▸ **Text passage**:
Avoid fraud; don't hire a criminal. By Al Lewis, Denver Post columnist

Dear Friends,

Each month I try to talk about an issue that pertains to the Multi-Housing Industry. As I read different articles and publications I thought the following article was really important to any type of company that has employees. As many of you know Rental Services has expanded its services to include pre-employment screening. I think the following article demonstrates the importance of pre-screening employees.

Avoid fraud; don't hire a criminal By Al Lewis Denver Post columnist

Wherever there is a big pot of money, somebody is trying to steal from it.
The folks at Alliance Commercial Partners know this now.

The Lakewood-based commercial real estate firm has money flying everywhere. Since its 1996 founding, the firm has acquired or developed 72 properties across the nation valued around $775 million. Earlier this month, Alliance sold Writer Square in downtown Denver for $30.3 million. In managing all that real estate, the firm is constantly wiring funds to leasing agents, appraisers, attorneys, banks and vendors.

▸ **Records**:
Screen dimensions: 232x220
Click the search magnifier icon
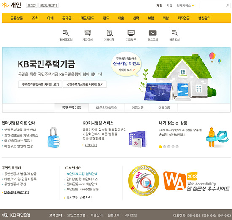click(x=228, y=5)
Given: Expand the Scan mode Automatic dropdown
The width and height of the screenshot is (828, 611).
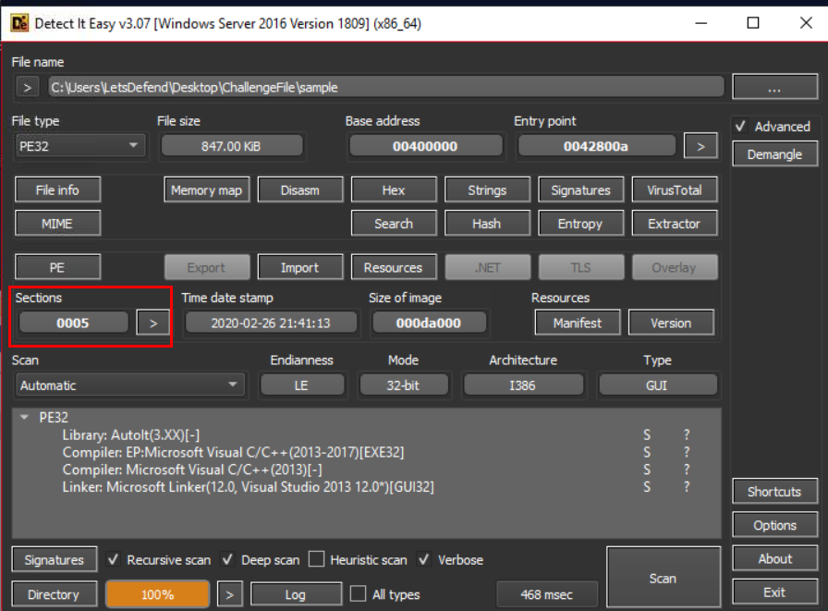Looking at the screenshot, I should (x=129, y=385).
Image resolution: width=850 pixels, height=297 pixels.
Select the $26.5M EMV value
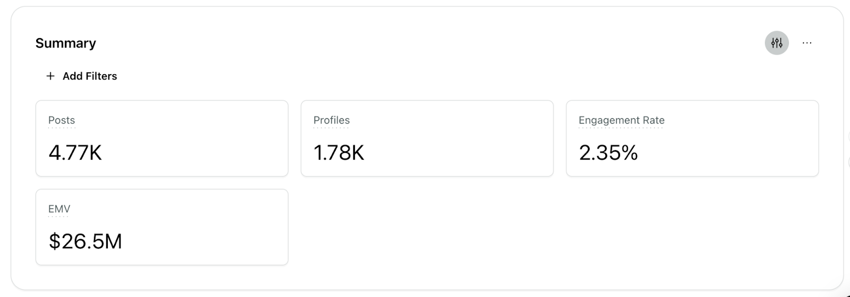click(85, 241)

▸ **Tasks**:
- a) According to the fraud-prevention text, how many properties has Alliance Commercial Partners acquired or developed since its 1996 founding?
- b) Echo the stretch of the fraud-prevention text from "Each month I" through "steal from it.".
The listing that comes after the fraud-prevention text is separate material and has nothing to do with it.

▸ **Answers in order**:
- a) 72 properties

- b)
Each month I try to talk about an issue that pertains to the Multi-Housing Industry. As I read different articles and publications I thought the following article was really important to any type of company that has employees. As many of you know Rental Services has expanded its services to include pre-employment screening. I think the following article demonstrates the importance of pre-screening employees.

Avoid fraud; don't hire a criminal By Al Lewis Denver Post columnist

Wherever there is a big pot of money, somebody is trying to steal from it.